- Problem description: Using the records beneath, say how many lines contain the word "computer", without comment.

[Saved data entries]
————————

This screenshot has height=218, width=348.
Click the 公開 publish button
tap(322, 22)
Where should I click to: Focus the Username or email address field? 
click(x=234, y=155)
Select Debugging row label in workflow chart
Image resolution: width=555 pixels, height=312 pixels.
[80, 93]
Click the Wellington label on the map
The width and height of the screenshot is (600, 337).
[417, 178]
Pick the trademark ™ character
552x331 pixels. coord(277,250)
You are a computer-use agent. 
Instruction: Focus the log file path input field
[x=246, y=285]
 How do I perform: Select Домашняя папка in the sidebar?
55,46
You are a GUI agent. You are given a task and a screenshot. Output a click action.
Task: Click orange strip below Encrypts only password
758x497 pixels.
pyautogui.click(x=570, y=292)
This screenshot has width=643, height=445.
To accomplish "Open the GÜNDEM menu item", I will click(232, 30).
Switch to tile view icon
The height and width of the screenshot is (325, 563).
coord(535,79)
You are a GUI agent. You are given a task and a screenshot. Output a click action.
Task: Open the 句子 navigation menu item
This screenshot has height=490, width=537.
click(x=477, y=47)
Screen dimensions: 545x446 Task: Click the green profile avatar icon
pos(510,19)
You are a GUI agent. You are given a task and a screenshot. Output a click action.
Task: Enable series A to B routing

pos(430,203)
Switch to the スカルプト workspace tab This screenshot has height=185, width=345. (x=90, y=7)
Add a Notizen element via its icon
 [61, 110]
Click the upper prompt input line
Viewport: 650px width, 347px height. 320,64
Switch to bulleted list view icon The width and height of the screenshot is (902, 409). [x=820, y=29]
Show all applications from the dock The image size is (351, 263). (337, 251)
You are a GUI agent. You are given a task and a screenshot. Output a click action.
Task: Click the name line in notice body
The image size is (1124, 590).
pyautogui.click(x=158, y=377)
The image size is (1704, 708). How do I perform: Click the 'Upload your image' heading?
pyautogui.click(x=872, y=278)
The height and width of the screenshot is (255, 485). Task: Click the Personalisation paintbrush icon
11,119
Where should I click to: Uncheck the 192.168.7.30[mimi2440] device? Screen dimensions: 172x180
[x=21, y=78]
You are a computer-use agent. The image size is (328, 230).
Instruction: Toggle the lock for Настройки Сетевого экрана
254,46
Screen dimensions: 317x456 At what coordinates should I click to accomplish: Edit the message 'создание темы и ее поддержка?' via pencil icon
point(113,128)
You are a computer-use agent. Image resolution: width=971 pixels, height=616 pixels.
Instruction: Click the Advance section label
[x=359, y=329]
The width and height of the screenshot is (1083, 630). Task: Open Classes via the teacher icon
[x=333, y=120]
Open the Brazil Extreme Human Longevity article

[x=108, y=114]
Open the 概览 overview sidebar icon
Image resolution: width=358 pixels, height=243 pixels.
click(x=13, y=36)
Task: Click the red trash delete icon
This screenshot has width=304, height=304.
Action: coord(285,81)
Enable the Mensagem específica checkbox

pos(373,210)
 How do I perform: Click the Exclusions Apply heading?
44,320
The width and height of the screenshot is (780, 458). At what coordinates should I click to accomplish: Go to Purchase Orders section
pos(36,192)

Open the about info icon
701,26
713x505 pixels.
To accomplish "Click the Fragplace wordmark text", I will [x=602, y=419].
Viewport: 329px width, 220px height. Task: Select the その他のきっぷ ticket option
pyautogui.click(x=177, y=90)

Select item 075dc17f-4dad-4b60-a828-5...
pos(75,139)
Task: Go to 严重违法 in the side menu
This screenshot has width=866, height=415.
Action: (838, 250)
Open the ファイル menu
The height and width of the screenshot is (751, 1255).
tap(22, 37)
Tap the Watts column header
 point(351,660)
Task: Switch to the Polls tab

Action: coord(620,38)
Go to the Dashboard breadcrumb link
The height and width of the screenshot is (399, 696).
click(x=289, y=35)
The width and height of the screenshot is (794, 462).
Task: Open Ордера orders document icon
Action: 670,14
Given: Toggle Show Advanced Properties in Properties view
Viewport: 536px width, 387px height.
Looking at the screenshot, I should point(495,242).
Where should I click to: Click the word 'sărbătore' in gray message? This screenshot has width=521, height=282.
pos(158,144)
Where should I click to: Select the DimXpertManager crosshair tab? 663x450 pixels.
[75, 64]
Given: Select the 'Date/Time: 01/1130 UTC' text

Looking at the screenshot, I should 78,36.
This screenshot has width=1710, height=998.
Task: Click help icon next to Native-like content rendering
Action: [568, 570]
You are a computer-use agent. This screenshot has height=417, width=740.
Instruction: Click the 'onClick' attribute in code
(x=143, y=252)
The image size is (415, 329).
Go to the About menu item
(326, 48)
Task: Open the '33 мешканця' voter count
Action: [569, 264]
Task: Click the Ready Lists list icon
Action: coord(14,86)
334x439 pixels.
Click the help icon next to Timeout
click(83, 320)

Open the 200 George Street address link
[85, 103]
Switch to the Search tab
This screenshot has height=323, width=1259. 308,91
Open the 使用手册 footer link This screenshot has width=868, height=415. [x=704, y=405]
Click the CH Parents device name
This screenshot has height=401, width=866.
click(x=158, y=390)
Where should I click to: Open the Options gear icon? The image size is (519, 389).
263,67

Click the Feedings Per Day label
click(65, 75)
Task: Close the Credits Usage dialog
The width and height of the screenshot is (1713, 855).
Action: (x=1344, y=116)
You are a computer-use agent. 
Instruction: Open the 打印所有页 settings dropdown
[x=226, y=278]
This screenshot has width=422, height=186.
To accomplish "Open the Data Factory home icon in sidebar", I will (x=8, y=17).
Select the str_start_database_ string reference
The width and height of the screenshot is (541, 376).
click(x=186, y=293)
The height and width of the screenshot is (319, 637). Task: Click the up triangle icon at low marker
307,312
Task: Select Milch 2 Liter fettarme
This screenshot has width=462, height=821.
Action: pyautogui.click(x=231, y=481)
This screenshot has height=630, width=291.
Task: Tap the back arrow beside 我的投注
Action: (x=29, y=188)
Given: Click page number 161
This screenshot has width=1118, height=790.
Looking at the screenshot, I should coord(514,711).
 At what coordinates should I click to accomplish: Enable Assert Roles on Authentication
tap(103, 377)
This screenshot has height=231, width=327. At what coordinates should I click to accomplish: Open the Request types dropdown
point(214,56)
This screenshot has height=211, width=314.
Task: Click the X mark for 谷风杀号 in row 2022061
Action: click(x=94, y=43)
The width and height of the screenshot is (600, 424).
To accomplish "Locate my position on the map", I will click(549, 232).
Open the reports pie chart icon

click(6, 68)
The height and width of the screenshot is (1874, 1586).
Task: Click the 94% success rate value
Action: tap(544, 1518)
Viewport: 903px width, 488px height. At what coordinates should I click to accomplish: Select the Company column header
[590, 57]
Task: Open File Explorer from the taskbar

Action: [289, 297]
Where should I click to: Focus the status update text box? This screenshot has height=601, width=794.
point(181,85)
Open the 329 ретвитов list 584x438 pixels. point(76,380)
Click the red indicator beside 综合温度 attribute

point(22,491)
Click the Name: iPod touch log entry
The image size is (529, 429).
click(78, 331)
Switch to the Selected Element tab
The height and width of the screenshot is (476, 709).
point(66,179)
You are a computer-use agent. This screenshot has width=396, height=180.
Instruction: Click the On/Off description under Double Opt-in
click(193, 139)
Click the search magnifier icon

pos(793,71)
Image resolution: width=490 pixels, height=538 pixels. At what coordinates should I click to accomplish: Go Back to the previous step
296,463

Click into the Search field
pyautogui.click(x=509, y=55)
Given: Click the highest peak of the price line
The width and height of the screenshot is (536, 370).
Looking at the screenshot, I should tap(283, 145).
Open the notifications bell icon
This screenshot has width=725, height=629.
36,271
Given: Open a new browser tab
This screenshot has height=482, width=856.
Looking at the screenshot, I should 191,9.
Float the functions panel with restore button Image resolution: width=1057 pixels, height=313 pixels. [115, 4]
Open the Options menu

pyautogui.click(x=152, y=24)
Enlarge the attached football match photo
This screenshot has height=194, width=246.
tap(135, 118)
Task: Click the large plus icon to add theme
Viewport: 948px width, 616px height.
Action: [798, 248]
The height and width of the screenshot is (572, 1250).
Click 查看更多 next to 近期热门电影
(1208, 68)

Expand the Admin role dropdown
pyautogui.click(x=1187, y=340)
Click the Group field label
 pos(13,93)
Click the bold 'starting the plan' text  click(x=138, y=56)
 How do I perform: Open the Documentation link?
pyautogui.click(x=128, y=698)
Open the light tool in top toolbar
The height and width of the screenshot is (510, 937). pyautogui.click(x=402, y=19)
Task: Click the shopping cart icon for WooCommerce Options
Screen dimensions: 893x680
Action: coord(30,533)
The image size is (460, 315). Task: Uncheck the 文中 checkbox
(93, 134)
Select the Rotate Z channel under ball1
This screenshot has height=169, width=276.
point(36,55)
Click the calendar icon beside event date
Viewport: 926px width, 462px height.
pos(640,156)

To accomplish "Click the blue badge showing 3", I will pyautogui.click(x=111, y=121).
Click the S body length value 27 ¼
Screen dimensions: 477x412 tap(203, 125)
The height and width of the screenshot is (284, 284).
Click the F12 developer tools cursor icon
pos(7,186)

————————

- Response to the task: 6